◆ **List of tasks**
1/ Reproduce the passage of the patent excerpt on vortex induced vibration suppression devices that runs from "[0021] Advantages of" up to and including "for VIV suppression.".
2/ Pick up the patent excerpt on vortex induced vibration suppression devices after its final sentence and carry it forward.
::: Page text
SUMMARY OF THE INVENTION
[0020] Another aspect of the invention provides a method for
determining a vortex induced vibration (VIV) suppression device
configuration for a structure, comprising determining one or more
technical parameters of the structure; determining VIV suppression
performance for at least 2 different VIV suppression devices;
determining installation and manufacturing or purchase costs of the
at least 2 different VIV suppression devices; determining future
costs for the at least 2 different VIV suppression devices;
calculating total costs for the at least 2 different VIV
suppression devices; and selecting a device with the lowest total
costs that meets a desired level of VIV suppression for the
technical parameters.
[0021] Advantages of the invention may include one or more of the
following: improved VIV reduction; improved drag reduction;
improved device stability; lower cost devices, lower maintenance
costs, and/or lower total costs for VIV suppression.
[0022] These and other aspects of the invention will become
apparent to those of skill in the art upon review of this
specification, including its drawings and claims.
BRIEF DESCRIPTION OF THE DRAWINGS
[0023] FIG. 1 shows a method for selection of optimal suppression
devices.
[0024] FIG. 2 shows suppression devices installed about a
structure.
[0025] FIG. 3 shows suppression devices installed about a
structure.
[0026] FIG. 4 shows suppression devices installed about a
structure.
DETAILED DESCRIPTION OF THE INVENTION
[0027] Referring now to FIG. 1, a method for selection of optimal
suppression devices for suppressing vortex induced vibration (VIV)
of a structure is disclosed. The terms "suppression device" and
"suppression devices" as used herein generally refer to any device
or combination of devices suitable for attaching to a structure
(e.g. a deep sea tubular) for reducing drag and/or VIV of the
structure. Representatively, suppression devices may include, but
are not limited to, tall fairings, short fairings, tall strakes,
short strakes, sleeves and multiple sided suppression devices.
[0028] Fairings may be defined by a chord to thickness ratio, where
longer fairings have a higher ratio than shorter fairings. The
chord may be measured from the front of the fairing to the tail and
thickness may be measured from one side of the fairing to the
other. In this aspect, tall fairings (also referred to as long
fairings) refer to fairings having a chord to thickness ratio of
greater than about 1.5. Short fairings refer to fairings having a
chord to thickness ratio of less than about 1.5.
::::::
::: Source data
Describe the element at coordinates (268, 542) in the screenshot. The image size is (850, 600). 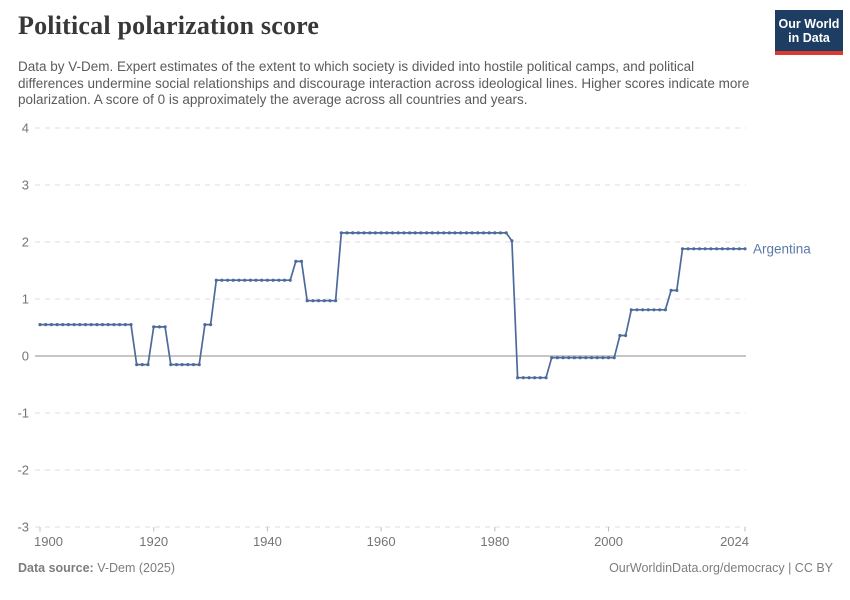
I see `svg-text: 1940` at that location.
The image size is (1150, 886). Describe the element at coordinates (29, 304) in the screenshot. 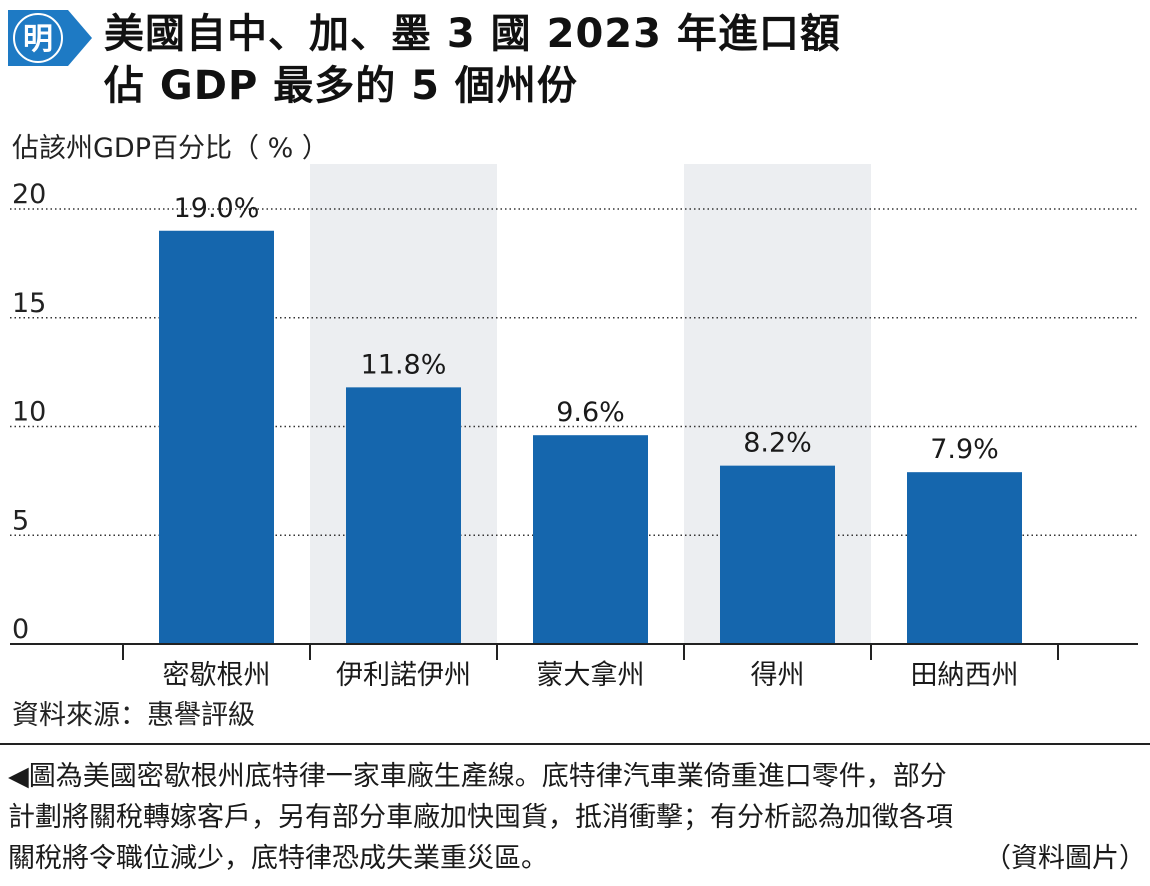

I see `y-tick-label: 15` at that location.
::::::
◆ **Task answers**
1/
[0021] Advantages of the invention may include one or more of the
following: improved VIV reduction; improved drag reduction;
improved device stability; lower cost devices, lower maintenance
costs, and/or lower total costs for VIV suppression.

2/
[0029] Strakes may be defined by the height of their fin from the
underlying tubular. In this aspect, tall strakes refer to strakes
having a fin height of about 0.25 D (1/4 of the tubular diameter)
and short strakes refer to strakes having a fin height of about 0.1
D.
[0030] Sleeves refer to cylindrical suppression devices having a
smooth surface which wrap around all or a portion of the
circumference of an underlying tubular.
[0031] Multiple sided suppression devices refer to devices having
three or more sides. Representatively, a multiple sided device may
have a cross section in the shape of a polygon such as a triangle,
square, rectangle or pentagon. Multiple sided devices may further
include devices having a cylindrical shape with blades.
[0032] Typically, VIV suppression systems for deepwater tubulars
use either tall strakes or short fairings. Although such a
combination of suppression devices may meet the technical
performance criteria for a given application, the costs associated
with installation and maintenance of such systems may be high.
Method 100 therefore provides a system for selection of suppression
devices which takes into account various technical, installation,
maintenance and economic considerations. In this aspect, a low cost
suppression device configuration which still meets the desired
performance criteria can be determined.
[0033] The optimal suppression device configuration is obtained by
first determining suitable suppression devices based on technical
parameters (block 102). Technical parameters may include parameters
that affect VIV and are indicators of the ability of the
suppression device to reduce VIV or drag of the desired structure.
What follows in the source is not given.